* **What you should do**
Reproduce each of the following entries word for word.

——————————

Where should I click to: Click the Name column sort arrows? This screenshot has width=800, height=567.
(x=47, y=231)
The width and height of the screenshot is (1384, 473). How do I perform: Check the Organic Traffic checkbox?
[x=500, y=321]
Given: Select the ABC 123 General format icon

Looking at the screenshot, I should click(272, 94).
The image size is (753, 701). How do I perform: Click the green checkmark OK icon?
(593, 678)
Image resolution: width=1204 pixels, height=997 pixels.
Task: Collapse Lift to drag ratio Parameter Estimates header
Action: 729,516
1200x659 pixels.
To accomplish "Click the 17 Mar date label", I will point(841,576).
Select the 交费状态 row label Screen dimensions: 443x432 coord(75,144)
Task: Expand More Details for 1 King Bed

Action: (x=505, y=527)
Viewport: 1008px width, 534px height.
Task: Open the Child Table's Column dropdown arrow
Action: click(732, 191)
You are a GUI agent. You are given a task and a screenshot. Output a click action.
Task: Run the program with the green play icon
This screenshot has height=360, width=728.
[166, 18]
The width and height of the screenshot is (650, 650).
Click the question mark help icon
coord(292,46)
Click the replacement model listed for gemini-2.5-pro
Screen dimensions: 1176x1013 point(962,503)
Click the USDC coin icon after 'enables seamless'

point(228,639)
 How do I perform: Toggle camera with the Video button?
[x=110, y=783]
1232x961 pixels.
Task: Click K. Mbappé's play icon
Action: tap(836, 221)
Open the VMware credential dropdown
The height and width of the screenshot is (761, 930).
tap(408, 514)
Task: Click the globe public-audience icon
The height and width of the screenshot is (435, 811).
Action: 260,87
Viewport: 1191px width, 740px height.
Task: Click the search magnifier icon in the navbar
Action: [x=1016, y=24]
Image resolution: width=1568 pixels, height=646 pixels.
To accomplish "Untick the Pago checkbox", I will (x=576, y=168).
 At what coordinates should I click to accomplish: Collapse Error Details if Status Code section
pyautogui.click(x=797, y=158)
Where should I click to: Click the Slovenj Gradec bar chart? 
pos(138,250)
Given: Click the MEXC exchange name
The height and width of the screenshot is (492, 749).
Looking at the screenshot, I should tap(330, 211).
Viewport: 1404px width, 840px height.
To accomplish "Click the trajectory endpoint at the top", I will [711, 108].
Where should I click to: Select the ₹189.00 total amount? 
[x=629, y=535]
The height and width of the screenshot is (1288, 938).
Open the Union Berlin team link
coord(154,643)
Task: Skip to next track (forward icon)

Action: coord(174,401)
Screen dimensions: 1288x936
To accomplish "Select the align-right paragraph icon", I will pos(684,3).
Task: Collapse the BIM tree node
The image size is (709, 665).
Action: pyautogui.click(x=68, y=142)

——————————

* **Exercise answer**
Where should I click to: Click the Name column sort arrows? This screenshot has width=800, height=567.
(x=47, y=231)
The width and height of the screenshot is (1384, 473). How do I perform: Check the Organic Traffic checkbox?
[x=500, y=321]
Given: Select the ABC 123 General format icon

Looking at the screenshot, I should click(272, 94).
The image size is (753, 701). How do I perform: Click the green checkmark OK icon?
(593, 678)
Image resolution: width=1204 pixels, height=997 pixels.
Task: Collapse Lift to drag ratio Parameter Estimates header
Action: 729,516
1200x659 pixels.
To accomplish "Click the 17 Mar date label", I will point(841,576).
Select the 交费状态 row label Screen dimensions: 443x432 coord(75,144)
Task: Expand More Details for 1 King Bed

Action: (x=505, y=527)
Viewport: 1008px width, 534px height.
Task: Open the Child Table's Column dropdown arrow
Action: click(732, 191)
You are a GUI agent. You are given a task and a screenshot. Output a click action.
Task: Run the program with the green play icon
This screenshot has height=360, width=728.
[166, 18]
The width and height of the screenshot is (650, 650).
Click the question mark help icon
coord(292,46)
Click the replacement model listed for gemini-2.5-pro
Screen dimensions: 1176x1013 point(962,503)
Click the USDC coin icon after 'enables seamless'

point(228,639)
 How do I perform: Toggle camera with the Video button?
[x=110, y=783]
1232x961 pixels.
Task: Click K. Mbappé's play icon
Action: tap(836, 221)
Open the VMware credential dropdown
The height and width of the screenshot is (761, 930).
tap(408, 514)
Task: Click the globe public-audience icon
The height and width of the screenshot is (435, 811).
Action: 260,87
Viewport: 1191px width, 740px height.
Task: Click the search magnifier icon in the navbar
Action: [x=1016, y=24]
Image resolution: width=1568 pixels, height=646 pixels.
To accomplish "Untick the Pago checkbox", I will (x=576, y=168).
 At what coordinates should I click to accomplish: Collapse Error Details if Status Code section
pyautogui.click(x=797, y=158)
Where should I click to: Click the Slovenj Gradec bar chart? 
pos(138,250)
Given: Click the MEXC exchange name
The height and width of the screenshot is (492, 749).
Looking at the screenshot, I should tap(330, 211).
Viewport: 1404px width, 840px height.
To accomplish "Click the trajectory endpoint at the top", I will [711, 108].
Where should I click to: Select the ₹189.00 total amount? 
[x=629, y=535]
The height and width of the screenshot is (1288, 938).
Open the Union Berlin team link
coord(154,643)
Task: Skip to next track (forward icon)

Action: coord(174,401)
Screen dimensions: 1288x936
To accomplish "Select the align-right paragraph icon", I will pos(684,3).
Task: Collapse the BIM tree node
The image size is (709, 665).
Action: pyautogui.click(x=68, y=142)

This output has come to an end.